06/21/2016 05:35 EDT | Updated 06/21/2016 05:59 EDT

7 Things I Learned On Camino De Santiago

guillermo casas baruque via Getty Images
Way of the basque coast. Camio de santiago,north route, guipuzkoa,

Camino Frances, also known as The Way of Saint James, is a 775 km pilgrimage across northern Spain.

Recently, I packed 2 small bags, boxed up my bike and hopped a plane to Paris. Lugging a massive bike box through Paris, I then took a train to Bayonne in southern France, assembled my bike and rode 3 hours to a town in the Pyrenees mountains called Saint-Jean-Pied-de-Port where my journey on the Camino began.


I set out with few expectations, only knowing I wanted to grow and know myself better. In the end, I experienced the biggest transformation of my life.

Here's what I learned:

1. Invest in your soul

At school, we invest in education. At the gym, we invest in our bodies. We make financial investments in land, housing, stocks, etc.

When do we invest in the thing we carry with us always -- our soul? If you're religious, you might go to church or mosque... but what about experiences? What about discovering what nature, God, and the universe have given us, straight from the source?

We're born with the desire to discover. Watch how children explore the world with wonder. Don't let that child in you die. Grow and feed it.

Travel, love, hike and bike as much as you can. Adventure on!


Gratitude truly is the key to happiness

I started having knee pains and feeling demotivated one evening. Continuing to bike, I noticed someone far off. Getting closer, I saw it was a woman with a white cane.

She was alone, so I got off my bike to walk with her. I learned she was partially blind and ended up walking with her to the next town.

I realized this strong woman is an example for everyone. She not only motivated me and made me grateful for my sight, she showed me that we have everything already. We have it all.

I learned it's about perspective; seeing things through a filter of gratitude. From there, you will always be happy.

The Camino, like life, is about gratitude for hot showers, dry clothes, good feet, strong knees and a healthy body. It's about being grateful for every breath.


We are never lost; we are just not familiar yet

At one point, I decided to let go of my phone and all technology. I wanted to free myself. I believed I'd find my way by the signs and location of the sun.

And I got lost.

I went south instead of west, 30kms in the wrong direction. Discovering how lost I was, I panicked.

But then I realized it was just another Camino; another way.

Life doesn't come with a map. We're always somewhat lost. But it's only ever a matter of time till we become familiar with our surroundings. I started to feel comfortable with being "lost."

I also stopped seeing the Camino as a race. Which brings me to...


Life, like the Camino, is not a race.

A few days in, I realized I'd brought work along. I was assessing each day by kilometers covered and goals reached.

I was doing it all wrong.

The Camino, as in life, should be taken at my own pace. I learned not to compare myself to others - how much time they take, or how fast they go.

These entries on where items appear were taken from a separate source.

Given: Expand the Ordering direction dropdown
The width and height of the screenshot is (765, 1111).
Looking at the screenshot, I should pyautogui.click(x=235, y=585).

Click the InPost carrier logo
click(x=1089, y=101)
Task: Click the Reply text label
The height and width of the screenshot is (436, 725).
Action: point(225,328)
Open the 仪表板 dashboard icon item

It's all within my control. I choose the speed and time... when to wake up... where to stop for coffee, Spanish omelette or to drink wine... who to talk to, walk with or ride with. I choose it all.

I am the captain of my life. It's not a race with others. It's a journey with myself.


It is ok to feel, have emotions and express them

Exhausted, I went to park my bike. It moved suddenly and hit a wall... so did my head. Some locals came to help. Insisting I go to the church, one took my hand and guided me. Entering, I felt a great energy. I sat down and prayed.

It had been years since I'd truly expressed emotion. In that moment, I felt the weight of everything I'd suppressed. An emotional waterfall, a strong internal yet external feeling, hit me. I couldn't control my emotions anymore. I was overwhelmed.

I didn't care who saw. I was so true to myself in that moment. I felt so human; so real. I decided to never abandon that beautiful feeling for anything.

We truly own our emotions, feelings, and bodies. Let your feelings speak. Don't suppress them. They are the route to true happiness.

Laugh, cry and love as much as you can. Never hold back.


Succeed in your own eyes -- that's what matters

If I succeed at work, school, or in society it means I'm able to conform to the system around me. That's only relative success.

True success is being your best in your own eyes.

For me, that means helping others, growing myself and my soul, and giving back. Everything else is just seasonal success defined by time, place and company.


It truly is the journey, not the destination

Through this beautiful mental, spiritual and physical experience I learned many things. Most importantly, that the Camino is not about the Cathedral or certificate at the end.

It's about a Spanish guy pushing your bike 2kms uphill at a 1500 Ms altitude because you're in pain; competing with a Swiss mountain biker and laughing about it; a German girl sharing her water when none is around; laughing with strangers, so hard you forget why.

It's about the emotion, the overwhelming feelings, the pain and embarrassment. It's playing cards with Germans. It's talking politics with Americans, food with Italians, wine with Spaniards and French, beer with Belgians, life and bad decisions with your bike... and it's about silence.

It's the people, not the place. The journey, not the destination.

We know where we're going, so enjoy the journey, enjoy life, make yourself happy... everything else can wait.